The Shattenkirk situation has been handled poorly and smartly and poorly at the same damn time.

The simple fact is that Shattenkirk is signed for one more year on a very good deal for the Blues. The reasons to trade him are: 1) Cap Space 2) Improve elsewhere. Otherwise, if you don’t deal him, you’re left with a very good player on a very good deal.

Armstrong screwed up by being so public about trades and talking about his asks. Shattenkirk was, in his mind and the mind of fans, already shipped out. Look at Shea Weber in Nashville. Guys can get traded without crazy rumors — it literally happened once with Shattenkirk. For Armstrong to talk at the draft and have all these rumors come out that he asked for Dylan Larkin or Taylor Hall, frankly, it’s not a good look.

The best time to trade Shattenkirk would have been at the draft. Get some picks, get some prospects or get an upgrade. At the very least, prior to the draft, the Blues would know exactly where they would stand — July 1st would have been a lot different had his cap hit been gone.

But, since he wasn’t traded, the Blues get to keep him. They get another prime year out of him. It doesn’t put too much pressure on Colton Parayko and means the Blues don’t have to play Bob Bortuzzo 80 games a year.

In short: Thinking about trading him was a good idea. Keeping Shattenkirk is a good decision. The whole shopping part was a mess.

David Backes and Troy Brouwer

Two power forwards on the wrong side of 30 had career playoff years and wanted big money and long term. That’s a recipe for disaster.

Backes was getting 5X$6 the minute the ink dried on Ryan Kesler’s deal. The question was, who was going to be the dumb team to do it. It looked like Armstrong but he’d rather save that money and spend it on the future.

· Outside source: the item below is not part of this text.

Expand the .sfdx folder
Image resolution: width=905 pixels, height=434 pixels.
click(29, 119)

Backes is declining. He’s had head injuries of late. He’s getting banged up more and he’s lost a step or two. Ken Hitchcock was already playing him on right wing to ease his body and he was already a third liner. Paying him what more than Alexander Steen and what Jaden Schwartz is going to get for a third line role? Not the best plan.

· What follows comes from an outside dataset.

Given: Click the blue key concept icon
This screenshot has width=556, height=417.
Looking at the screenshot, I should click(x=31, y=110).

Troy Brouwer is in the same boat. Dude was a good third line RW last year who had some big goals in the playoffs. But, and hear me out here, maybe he was helped by playing with Paul Stastny and the sublime Rob Fabbri?

Bad terms can kill your cap. Look at Jay Bouwmeester for example. It’s not a bad idea to let these guys walk. In fact, if the Blues had dealt Backes LAST summer (for say Troy Brouwer), we wouldn’t be having this conversation.

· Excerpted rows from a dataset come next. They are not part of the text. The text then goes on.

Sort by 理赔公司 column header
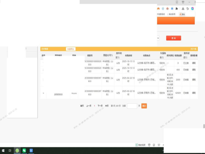Screen dimensions: 205x154 (108, 55)
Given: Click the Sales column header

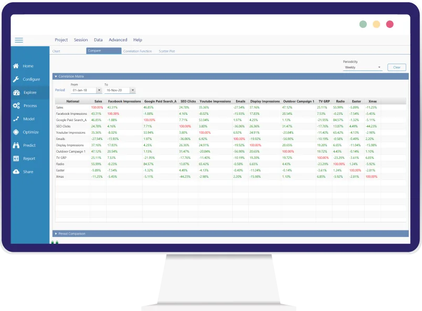Looking at the screenshot, I should point(98,101).
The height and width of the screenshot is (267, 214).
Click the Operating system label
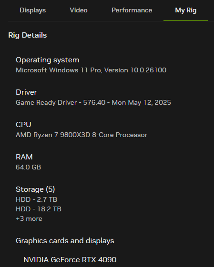point(47,60)
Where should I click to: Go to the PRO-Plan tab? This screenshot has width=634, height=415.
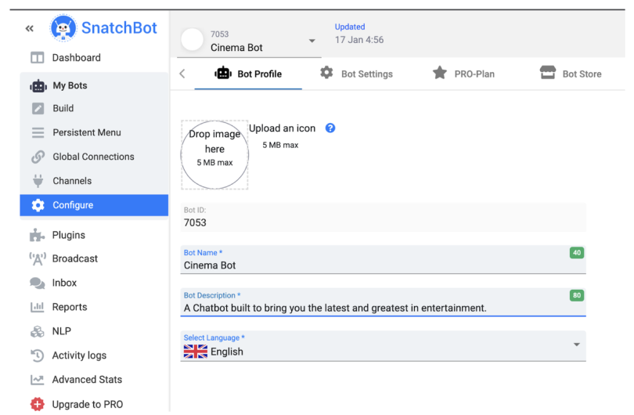463,74
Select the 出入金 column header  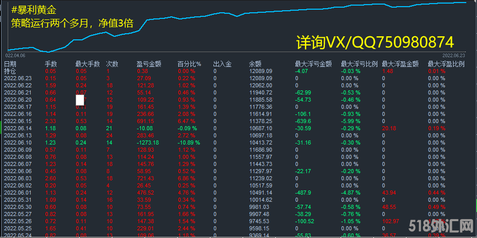point(222,64)
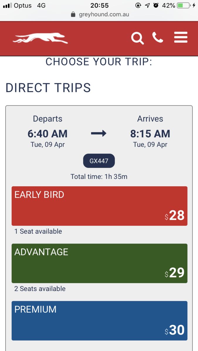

David Perron and Vladimir Sobotka

No. 57 is back and people are pissed. Here’s what people think they’re getting: A dude who doesn’t play defense and  takes bad penalties. As if Backes and Brouwer didn’t almost combine for 200 minutes in the sin bin.

Perron isn’t perfect, but he’s 28, took a pay cut, and a positive possession player. He’s also the only right-handed shot in the top-9.

Here’s what the Blues are asking Perron: Play a top-9 role and score 30-40 points. I think he can do that.

Sobotka is overrated, but whatever. He’s still young(ish), he’s still a positive possession player and, quite frankly, as a LW/C he’s on a much different team than he was two years ago. Fabbri, Jori Lehtera and Paul Stastny all exist to push him down the lineup.

The Blues top-10 is Schwartz, Stastny, Tarasenko, Steen, Lehtera, Fabbri, Patrik Berglund, Perron and Dmitrij Jaskin/Sobotka. The Blues are asking for Fabbri to replace Backes, Perron to replace Fabbri and Jaskin/Sobotka to replace Brouwer. That doesn’t feel too out of line to me.

Schwartz will have to do more. Tarasenko is coming into his prime. Fabbri has to step up. Those are all true things, but I think that’s a reasonable expectation for the GM to make — that his young players grow and become better. This is their team now — even more so when Steen walks next year.

It’s a cap world and tough decisions have to be made. It sucks to lose Backes, a player who is very close in age to me who basically grew up as I did. It sucks to lose Brouwer, a player I liked a ton. But it’s a business.

Right now, this is the team the Blues have. It’s not perfect, but no team is. Can it miss the playoffs? Sure. If things break the wrong way. Can it get as far as last year’s team? I don’t see why not.

Armstrong screwed up before, but this summer hasn’t been as bad as it seems.